* BEGIN Page text *
I like the collegiality that art fairs seem to bring out between competing galleries. I remember at one fair, Andy Dinan from MARS gallery said to me, “I really look out for James Makin at these events. He’s so tall, if I ever have to hang something high, he’s able to do it without even standing on a chair.”

Both these Melbourne-based gallerists travelled up for Sydney Contemporary. MARS’ booth included the crazy, geometric neons of Meagan Streader. James Makin Gallery’s had the dark, sticky-carpet pub interiors of Holly Greenwood – seemingly caught in time between 4:00 a.m. in Kings Cross and mid-afternoon in Broken Hill.

But what of the other ninety-four galleries? What are they exhibiting, and hopefully selling? For every Roslyn Oxley9 Gallery that pretty much sells out of the highly distinctive Dhambit Mununggurr’s blue poles on the opening night, there are probably two or three galleries who sell nothing at all by 5:00 p.m. Sunday, when the mega-trucks start to roll in like cabs off an airport ramp, dispersing the unsold across the country. But I love the extremes found at these fairs. Utopia Art Sydney’s $1.1 million sale of an “Emily” (to a private collector), and only a short walk away a student on the excellent National Art School stand who sold every edition of every print, creating a waterfall of red dots down the wall. I also enjoyed very much the text-based works of Maddy O’Connor, also from NAS.

Personal highlights included Paul Greenaway’s GAGPROJECTS booth and the simple, Zen-like work of Sundari Carmody, part of a stunning display of all-female artists including Angela Valamanesh, Jenny Watson, and Deborah Paauwe. Jasper Knight’s shimmering yellow Coral Coast series excited and calmed at the same time, wrapping around 3:33 Art Projects’ presentation at this magazine’s stand.
* END Page text *
* BEGIN Supplied records *
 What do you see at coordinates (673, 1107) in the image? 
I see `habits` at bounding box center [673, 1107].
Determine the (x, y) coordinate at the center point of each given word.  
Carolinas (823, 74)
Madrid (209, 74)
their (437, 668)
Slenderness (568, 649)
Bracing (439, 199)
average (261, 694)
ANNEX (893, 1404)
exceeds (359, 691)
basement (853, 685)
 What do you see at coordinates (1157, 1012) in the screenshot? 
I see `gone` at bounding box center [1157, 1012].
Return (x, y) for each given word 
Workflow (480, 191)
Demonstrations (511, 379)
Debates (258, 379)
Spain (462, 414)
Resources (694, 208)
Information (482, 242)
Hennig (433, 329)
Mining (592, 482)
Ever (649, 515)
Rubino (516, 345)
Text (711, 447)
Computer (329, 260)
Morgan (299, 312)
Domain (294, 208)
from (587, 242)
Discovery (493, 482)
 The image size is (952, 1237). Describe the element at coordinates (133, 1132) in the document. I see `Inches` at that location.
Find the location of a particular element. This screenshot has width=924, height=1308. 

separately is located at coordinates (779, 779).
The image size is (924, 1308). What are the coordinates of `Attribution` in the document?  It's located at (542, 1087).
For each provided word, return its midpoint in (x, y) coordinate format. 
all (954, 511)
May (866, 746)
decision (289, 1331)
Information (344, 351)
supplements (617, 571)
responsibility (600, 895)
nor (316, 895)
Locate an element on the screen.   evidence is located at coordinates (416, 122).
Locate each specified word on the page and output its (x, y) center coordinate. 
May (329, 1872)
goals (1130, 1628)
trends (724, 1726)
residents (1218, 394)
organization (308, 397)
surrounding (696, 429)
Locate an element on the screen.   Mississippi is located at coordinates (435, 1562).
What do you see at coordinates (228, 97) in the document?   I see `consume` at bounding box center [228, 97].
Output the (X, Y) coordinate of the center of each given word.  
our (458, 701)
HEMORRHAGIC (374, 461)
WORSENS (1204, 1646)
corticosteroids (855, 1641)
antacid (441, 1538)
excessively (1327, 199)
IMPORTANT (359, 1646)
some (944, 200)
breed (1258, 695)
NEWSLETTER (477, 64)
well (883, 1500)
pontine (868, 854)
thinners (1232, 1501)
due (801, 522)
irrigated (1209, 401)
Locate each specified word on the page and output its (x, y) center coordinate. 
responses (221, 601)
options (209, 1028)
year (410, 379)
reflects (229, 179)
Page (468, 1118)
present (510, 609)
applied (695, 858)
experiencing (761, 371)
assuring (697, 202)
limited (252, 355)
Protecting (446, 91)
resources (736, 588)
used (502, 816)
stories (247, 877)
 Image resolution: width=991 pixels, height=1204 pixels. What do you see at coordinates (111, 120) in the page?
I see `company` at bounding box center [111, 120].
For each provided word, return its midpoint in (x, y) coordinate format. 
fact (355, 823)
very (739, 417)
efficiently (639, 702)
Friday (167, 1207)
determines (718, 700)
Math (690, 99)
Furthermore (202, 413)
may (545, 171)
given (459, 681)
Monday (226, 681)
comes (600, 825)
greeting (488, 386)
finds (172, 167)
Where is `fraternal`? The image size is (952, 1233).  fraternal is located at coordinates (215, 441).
* END Supplied records *
— Stated exercise A —
In the paragraph of the art fair piece that begins "Personal highlights included," which artists are named? List every one.
— Stated exercise B —
Carry on writing the art fair piece, starting after its final sentence.

— Written answer A —
Sundari Carmody, Angela Valamanesh, Jenny Watson, Deborah Paauwe, Jasper Knight

— Written answer B —
Everywhere you go, contrasting styles coexist through the turn of a corner. William Yang’s Taoist costume-play at Art Atrium is very different in form from Matt Bromhead’s superb minimalist abstractions at Olsen Gallery – but with similarities in spirit. And my award for the fair’s most rigorously curated display of abstraction would easily go to Charles Nodrum Gallery, with major works by Richard Dunn, Lesley Dumbrell, and Andrew Christofides.

Booths that I know will always give me great visual and intellectual pleasure include Darren Knight Gallery with the multi-talented Louise Weaver, and the ever-weird Noel McKenna, and Niagara Galleries, showing Travis MacDonald who is seriously seductive but seems to walk a stylistic tightrope between Peter Doig and Andrew Cranston, and Dominik Mersch Gallery with Jon Cattapan and Julio Rondo.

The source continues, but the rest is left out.